[Material provided start]

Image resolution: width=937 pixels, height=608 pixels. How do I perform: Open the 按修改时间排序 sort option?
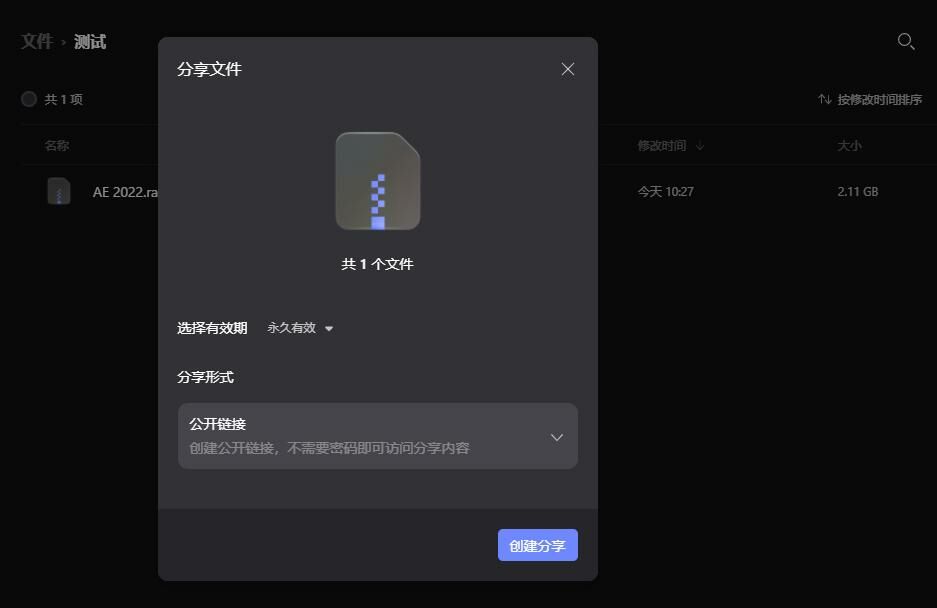point(879,99)
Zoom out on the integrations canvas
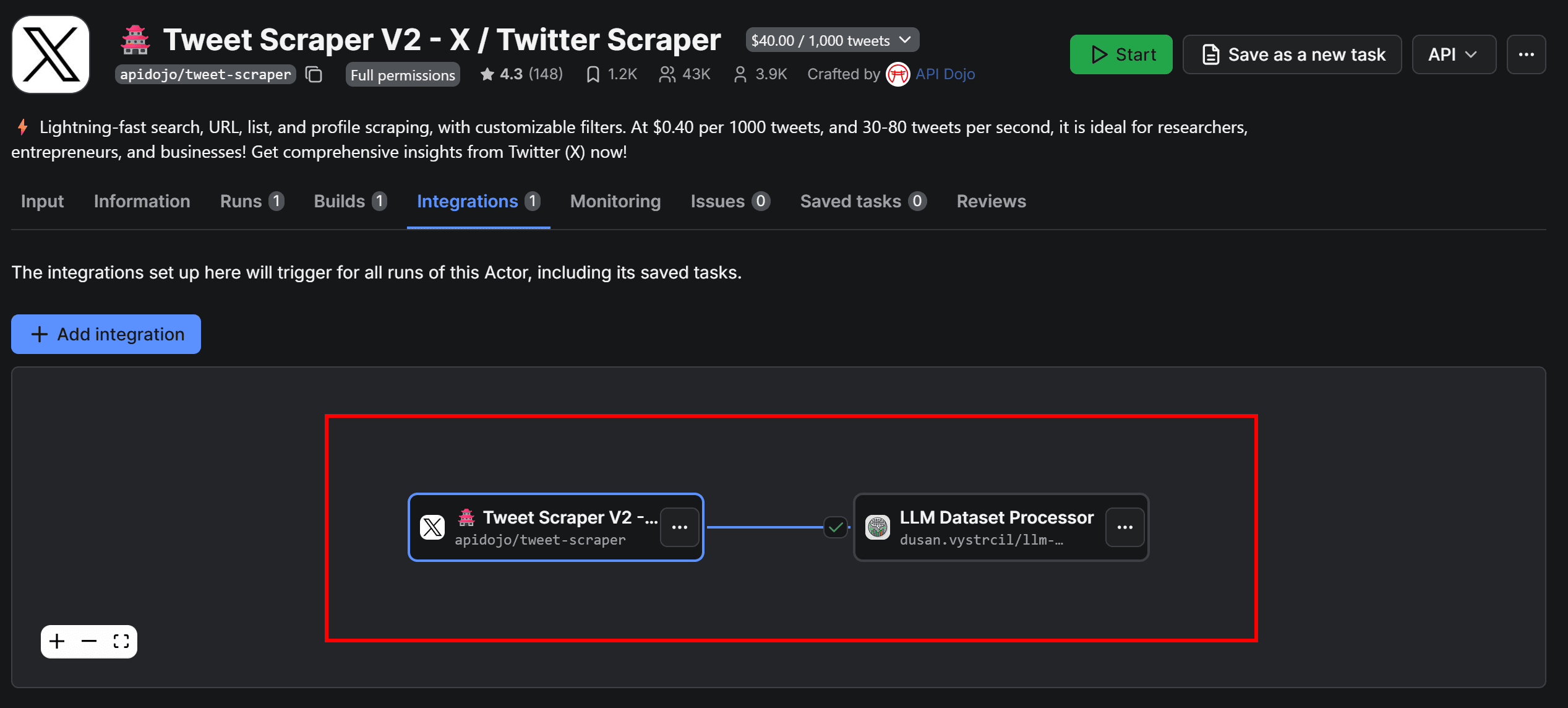This screenshot has height=708, width=1568. [89, 641]
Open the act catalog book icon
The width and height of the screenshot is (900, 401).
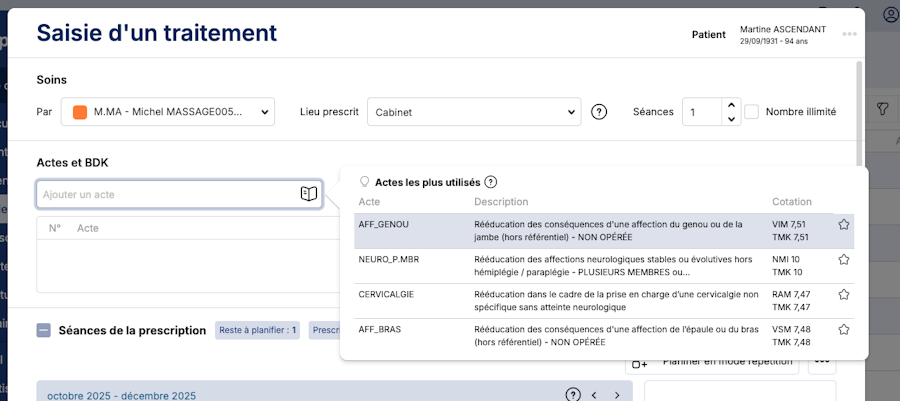tap(309, 194)
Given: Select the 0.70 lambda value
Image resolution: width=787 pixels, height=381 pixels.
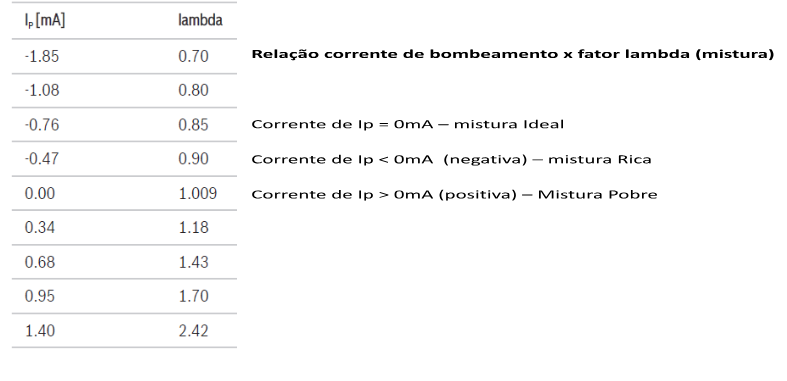Looking at the screenshot, I should 193,56.
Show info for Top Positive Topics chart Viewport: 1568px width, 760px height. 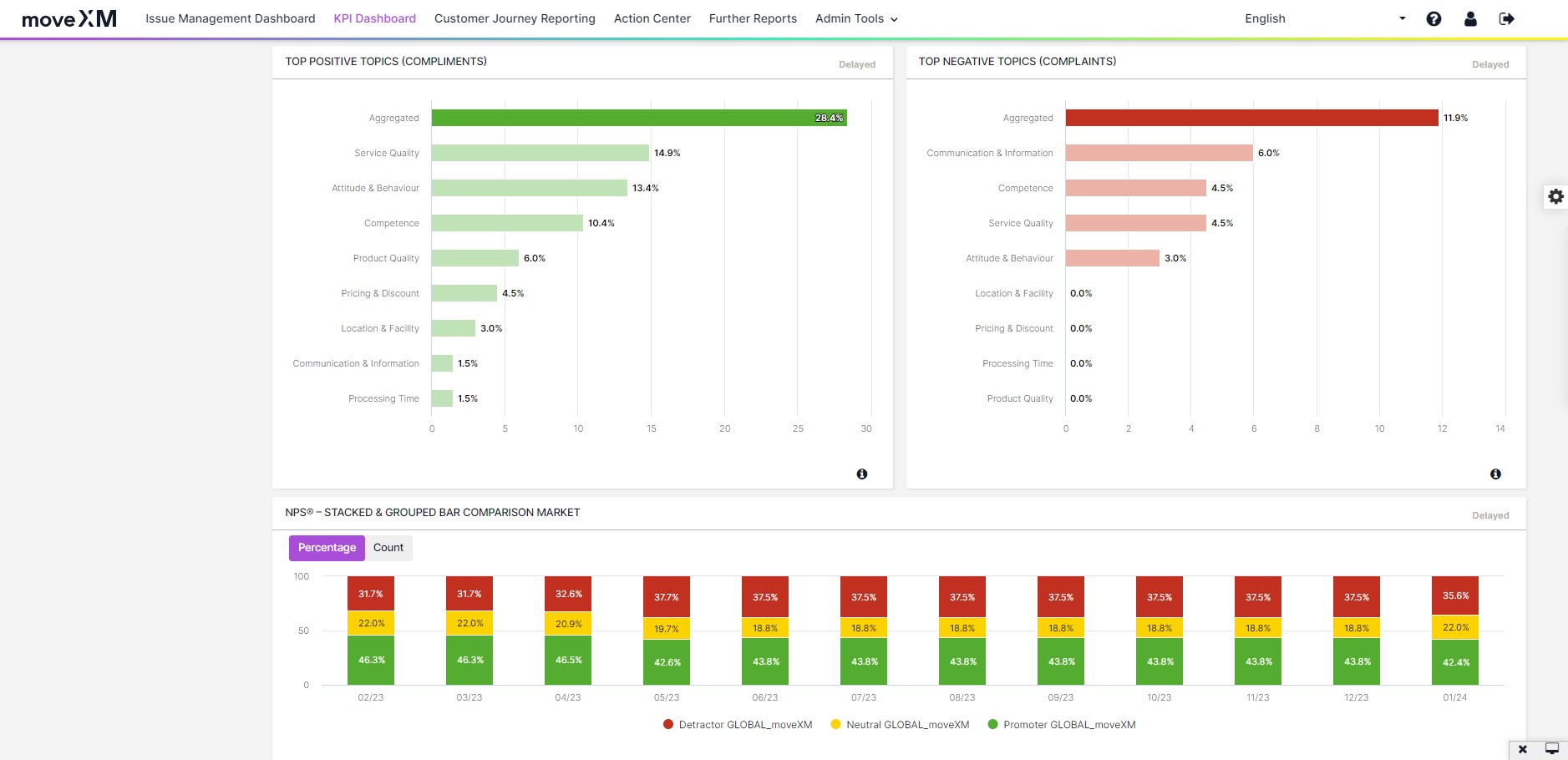(x=862, y=474)
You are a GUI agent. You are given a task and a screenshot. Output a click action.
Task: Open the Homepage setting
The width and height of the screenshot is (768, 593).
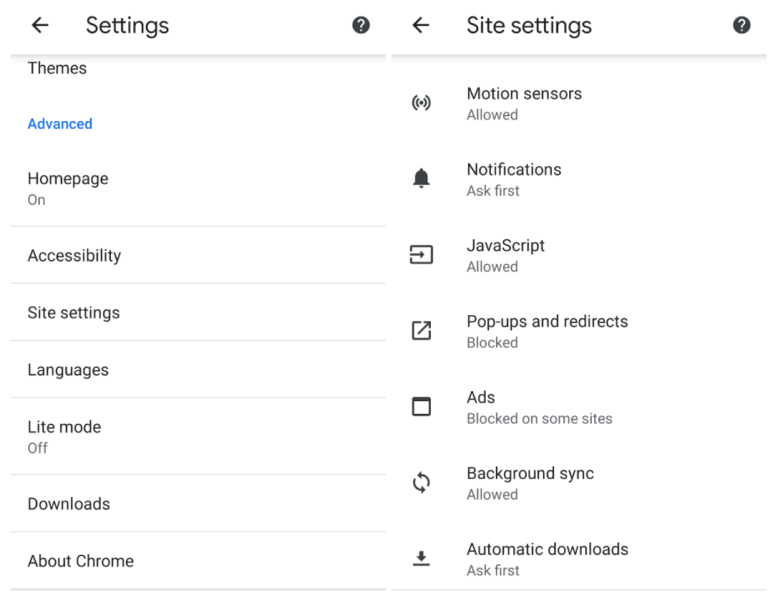pyautogui.click(x=68, y=187)
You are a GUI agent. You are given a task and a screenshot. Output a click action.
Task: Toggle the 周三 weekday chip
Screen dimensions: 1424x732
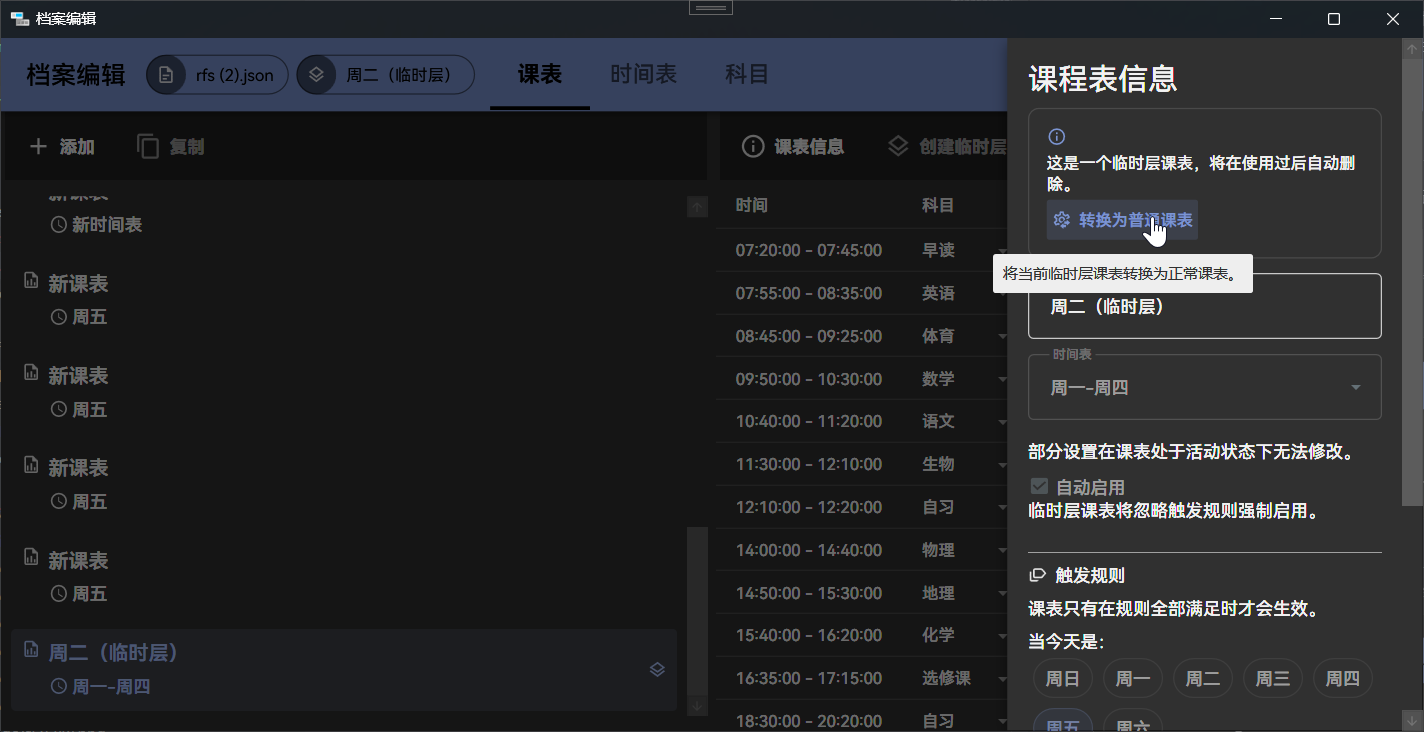coord(1272,679)
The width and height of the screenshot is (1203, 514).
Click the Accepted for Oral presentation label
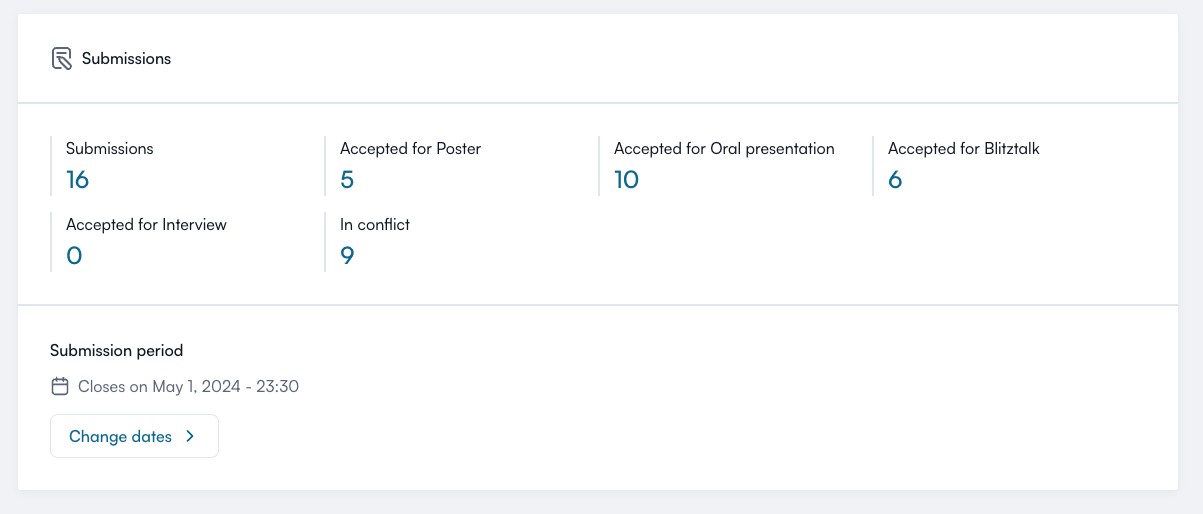point(724,149)
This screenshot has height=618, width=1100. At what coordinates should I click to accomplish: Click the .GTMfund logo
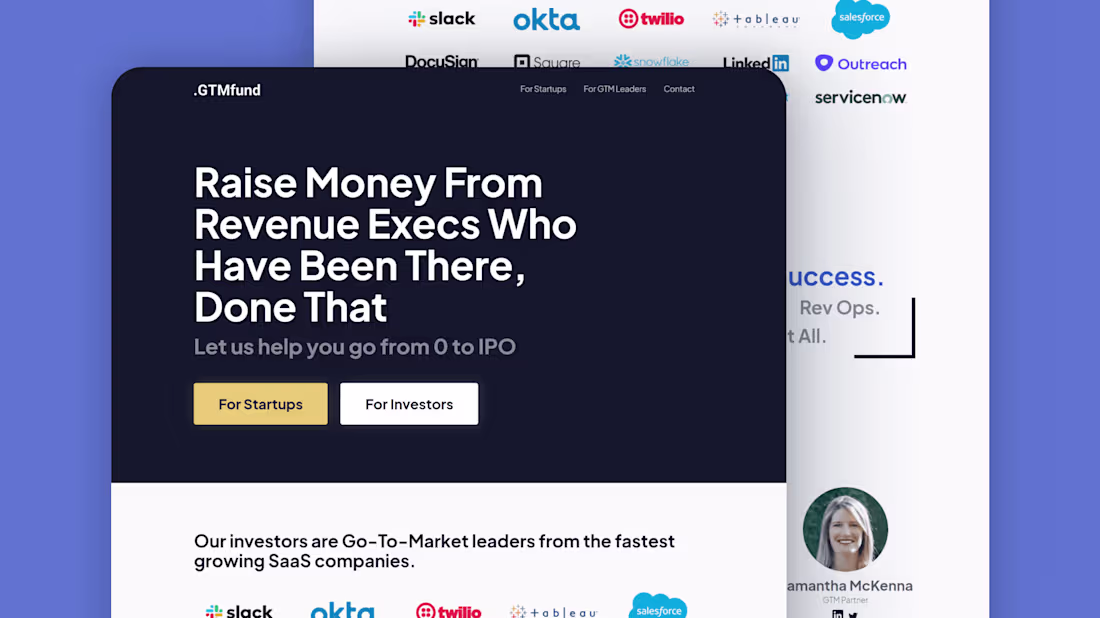pos(227,90)
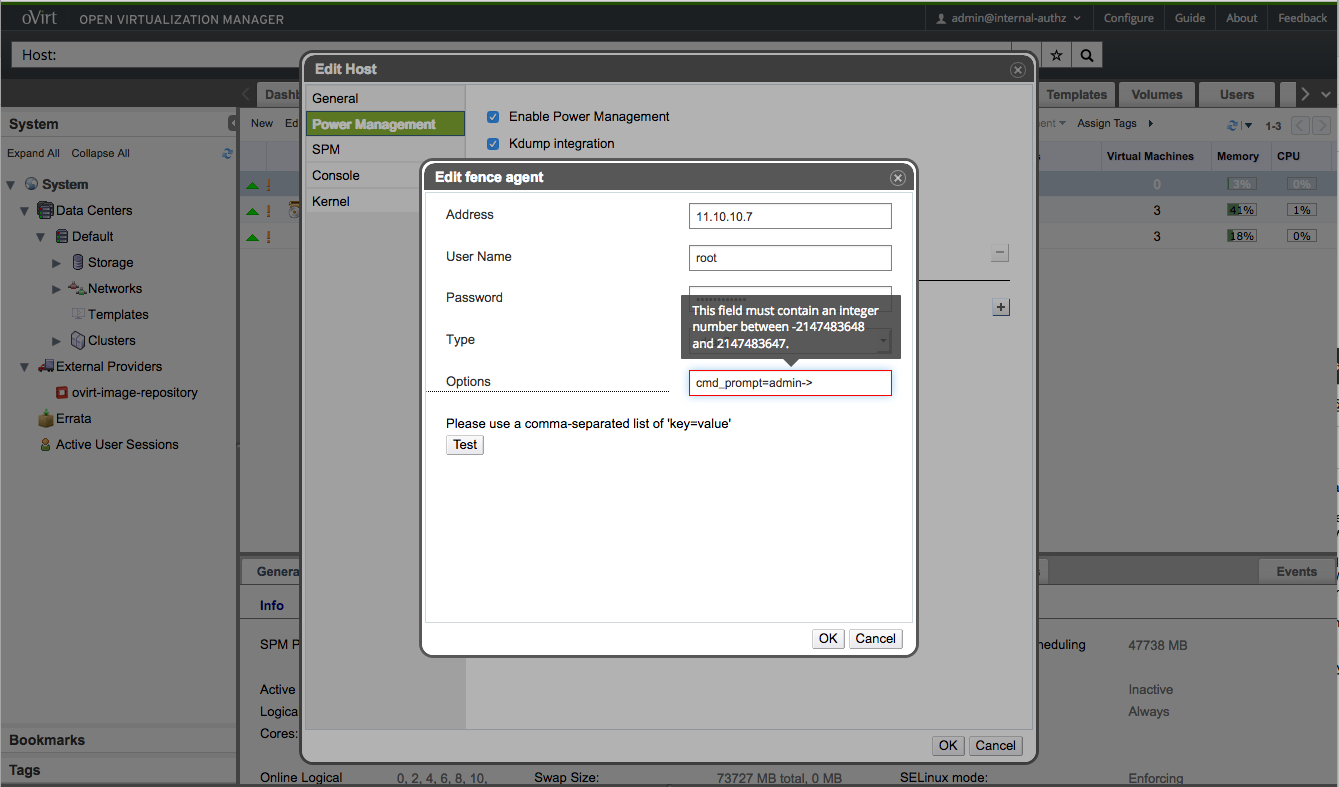Click the plus icon to add fence agent
The width and height of the screenshot is (1339, 787).
point(1000,308)
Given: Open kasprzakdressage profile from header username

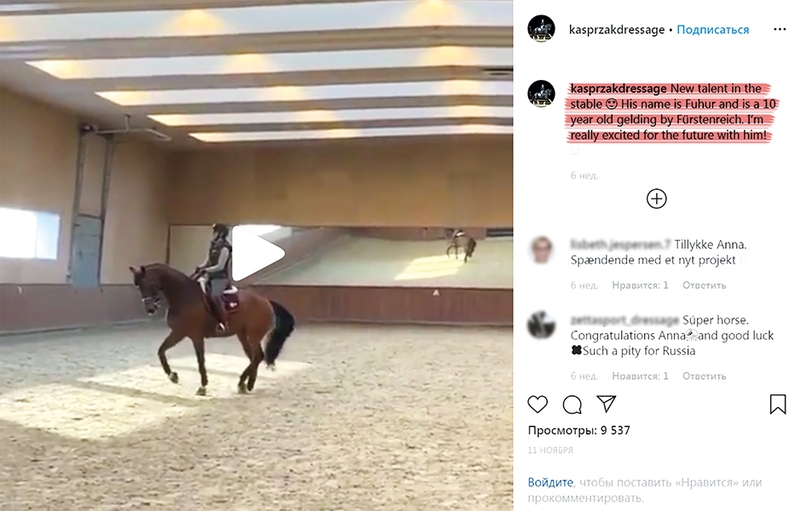Looking at the screenshot, I should coord(617,30).
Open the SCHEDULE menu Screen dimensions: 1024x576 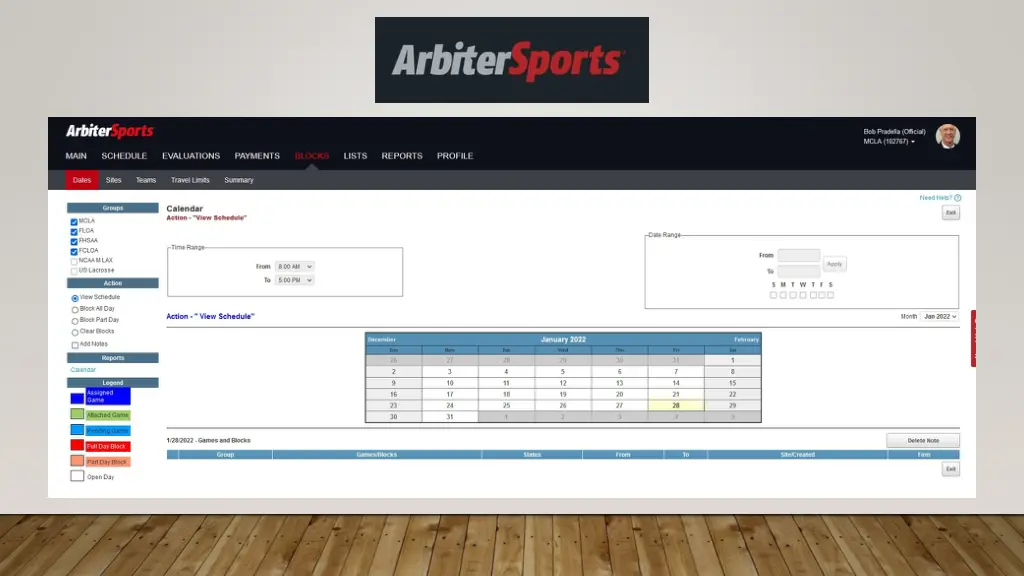click(124, 156)
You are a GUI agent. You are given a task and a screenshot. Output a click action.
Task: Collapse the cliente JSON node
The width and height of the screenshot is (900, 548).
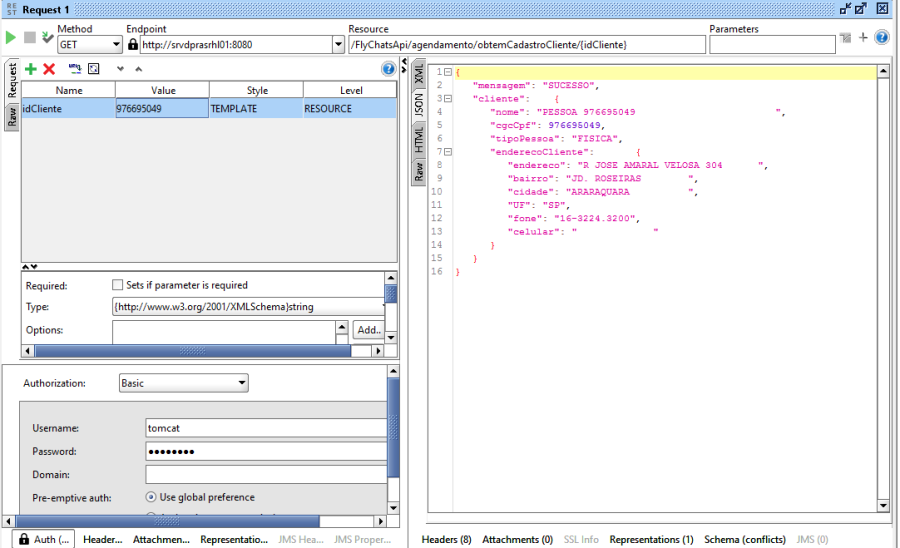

[Material provided end]

**Task instructions**
Please find every line in the entries above that contains the word "Image" and copy each of those lines in full. Case counts, so match capital and lowercase letters exactly.

**Exercise output**
Image resolution: width=937 pixels, height=608 pixels. How do I perform: Open the 按修改时间排序 sort option?
Image resolution: width=787 pixels, height=381 pixels.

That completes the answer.